• Work instruction:
Reproduce these lines word for word, from the line containing "This screenshot has height=600, width=750." through the line containing "time-tick-label: 31 Aug 21:00 is", with both of those lines included.

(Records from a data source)
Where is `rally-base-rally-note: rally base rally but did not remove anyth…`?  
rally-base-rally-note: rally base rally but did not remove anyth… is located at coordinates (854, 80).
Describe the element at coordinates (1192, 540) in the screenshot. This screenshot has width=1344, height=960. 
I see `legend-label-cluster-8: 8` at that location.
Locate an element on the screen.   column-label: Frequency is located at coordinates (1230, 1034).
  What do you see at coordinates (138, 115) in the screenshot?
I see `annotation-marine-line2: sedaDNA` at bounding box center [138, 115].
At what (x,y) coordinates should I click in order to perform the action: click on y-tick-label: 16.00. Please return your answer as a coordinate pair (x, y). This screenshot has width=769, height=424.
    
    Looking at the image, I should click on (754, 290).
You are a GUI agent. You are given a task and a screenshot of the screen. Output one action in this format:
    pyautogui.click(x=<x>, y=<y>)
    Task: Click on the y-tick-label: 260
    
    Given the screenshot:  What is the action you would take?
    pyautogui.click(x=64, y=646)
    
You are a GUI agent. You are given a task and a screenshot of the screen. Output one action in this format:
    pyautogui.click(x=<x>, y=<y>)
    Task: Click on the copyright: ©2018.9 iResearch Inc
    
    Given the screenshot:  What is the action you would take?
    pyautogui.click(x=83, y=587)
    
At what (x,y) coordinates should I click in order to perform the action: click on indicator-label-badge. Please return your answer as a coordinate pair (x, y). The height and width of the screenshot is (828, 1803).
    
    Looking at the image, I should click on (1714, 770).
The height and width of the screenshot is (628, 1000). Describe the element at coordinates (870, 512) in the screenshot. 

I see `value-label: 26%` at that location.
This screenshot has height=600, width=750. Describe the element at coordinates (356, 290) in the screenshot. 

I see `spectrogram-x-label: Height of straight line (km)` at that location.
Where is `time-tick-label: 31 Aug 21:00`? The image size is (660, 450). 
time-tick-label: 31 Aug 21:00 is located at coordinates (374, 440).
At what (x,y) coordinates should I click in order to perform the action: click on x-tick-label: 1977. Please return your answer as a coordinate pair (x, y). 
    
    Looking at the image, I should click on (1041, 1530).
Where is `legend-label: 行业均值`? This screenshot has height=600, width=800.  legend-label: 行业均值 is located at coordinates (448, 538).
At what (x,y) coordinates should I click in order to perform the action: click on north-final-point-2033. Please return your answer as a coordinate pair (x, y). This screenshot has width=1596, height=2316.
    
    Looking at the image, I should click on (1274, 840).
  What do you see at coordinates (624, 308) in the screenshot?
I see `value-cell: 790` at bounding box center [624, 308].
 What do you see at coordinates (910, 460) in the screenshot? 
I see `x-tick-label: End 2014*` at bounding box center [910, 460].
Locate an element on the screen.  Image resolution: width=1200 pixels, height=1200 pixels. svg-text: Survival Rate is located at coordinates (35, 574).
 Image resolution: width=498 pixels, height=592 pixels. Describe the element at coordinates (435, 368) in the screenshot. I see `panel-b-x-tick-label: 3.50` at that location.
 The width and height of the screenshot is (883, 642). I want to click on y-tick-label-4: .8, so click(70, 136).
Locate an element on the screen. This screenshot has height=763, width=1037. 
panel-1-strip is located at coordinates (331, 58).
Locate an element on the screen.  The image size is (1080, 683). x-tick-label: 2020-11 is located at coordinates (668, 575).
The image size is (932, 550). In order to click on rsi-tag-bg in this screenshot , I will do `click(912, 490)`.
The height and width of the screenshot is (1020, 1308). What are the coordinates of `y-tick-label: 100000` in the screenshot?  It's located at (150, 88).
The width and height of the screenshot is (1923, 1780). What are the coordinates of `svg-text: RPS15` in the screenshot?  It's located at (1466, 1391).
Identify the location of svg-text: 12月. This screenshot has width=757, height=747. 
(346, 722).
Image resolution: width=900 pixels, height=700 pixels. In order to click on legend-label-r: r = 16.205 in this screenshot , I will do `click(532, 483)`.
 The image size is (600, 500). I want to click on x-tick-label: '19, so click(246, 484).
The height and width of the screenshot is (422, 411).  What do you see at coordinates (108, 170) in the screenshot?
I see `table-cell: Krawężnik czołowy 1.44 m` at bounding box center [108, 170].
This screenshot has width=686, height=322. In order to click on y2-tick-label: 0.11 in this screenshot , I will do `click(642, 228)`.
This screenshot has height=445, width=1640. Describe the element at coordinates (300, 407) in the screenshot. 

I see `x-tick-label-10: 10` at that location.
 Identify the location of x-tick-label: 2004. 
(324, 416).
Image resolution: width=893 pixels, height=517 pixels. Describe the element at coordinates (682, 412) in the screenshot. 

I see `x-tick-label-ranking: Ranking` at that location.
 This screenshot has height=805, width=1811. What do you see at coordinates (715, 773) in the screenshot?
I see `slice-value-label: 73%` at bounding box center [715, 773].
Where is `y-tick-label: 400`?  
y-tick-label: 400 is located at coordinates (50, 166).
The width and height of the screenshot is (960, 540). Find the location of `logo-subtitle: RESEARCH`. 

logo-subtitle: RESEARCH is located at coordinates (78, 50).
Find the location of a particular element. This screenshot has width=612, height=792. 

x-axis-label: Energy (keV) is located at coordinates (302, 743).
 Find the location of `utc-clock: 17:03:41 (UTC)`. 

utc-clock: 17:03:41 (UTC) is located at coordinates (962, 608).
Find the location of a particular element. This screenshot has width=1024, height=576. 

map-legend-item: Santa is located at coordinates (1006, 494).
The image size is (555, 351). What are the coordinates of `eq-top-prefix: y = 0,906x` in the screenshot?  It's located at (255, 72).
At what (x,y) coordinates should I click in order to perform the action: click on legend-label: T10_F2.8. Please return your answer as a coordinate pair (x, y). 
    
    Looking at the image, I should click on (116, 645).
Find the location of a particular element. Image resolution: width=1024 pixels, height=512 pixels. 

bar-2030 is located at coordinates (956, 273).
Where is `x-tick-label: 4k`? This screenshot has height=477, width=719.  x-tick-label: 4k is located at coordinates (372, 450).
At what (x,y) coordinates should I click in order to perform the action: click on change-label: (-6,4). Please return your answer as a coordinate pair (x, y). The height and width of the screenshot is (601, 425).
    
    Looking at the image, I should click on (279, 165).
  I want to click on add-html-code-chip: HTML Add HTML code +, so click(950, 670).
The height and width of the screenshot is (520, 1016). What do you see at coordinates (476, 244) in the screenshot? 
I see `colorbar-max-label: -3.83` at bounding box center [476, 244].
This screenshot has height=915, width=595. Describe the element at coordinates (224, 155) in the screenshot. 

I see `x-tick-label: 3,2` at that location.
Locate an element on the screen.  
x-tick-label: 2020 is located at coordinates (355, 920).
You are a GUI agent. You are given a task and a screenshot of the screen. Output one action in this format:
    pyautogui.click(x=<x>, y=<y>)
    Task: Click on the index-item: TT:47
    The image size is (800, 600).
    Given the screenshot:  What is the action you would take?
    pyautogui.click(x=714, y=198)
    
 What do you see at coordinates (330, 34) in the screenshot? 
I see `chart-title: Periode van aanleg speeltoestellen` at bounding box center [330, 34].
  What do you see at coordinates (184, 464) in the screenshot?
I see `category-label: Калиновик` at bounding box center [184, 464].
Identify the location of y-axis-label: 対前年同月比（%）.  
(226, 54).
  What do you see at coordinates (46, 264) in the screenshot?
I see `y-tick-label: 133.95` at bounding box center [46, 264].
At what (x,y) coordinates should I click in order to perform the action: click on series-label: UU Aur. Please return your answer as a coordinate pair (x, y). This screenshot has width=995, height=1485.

• Your response:
This screenshot has height=600, width=750. Describe the element at coordinates (356, 290) in the screenshot. 

I see `spectrogram-x-label: Height of straight line (km)` at that location.
Where is `time-tick-label: 31 Aug 21:00`? The image size is (660, 450). 
time-tick-label: 31 Aug 21:00 is located at coordinates (374, 440).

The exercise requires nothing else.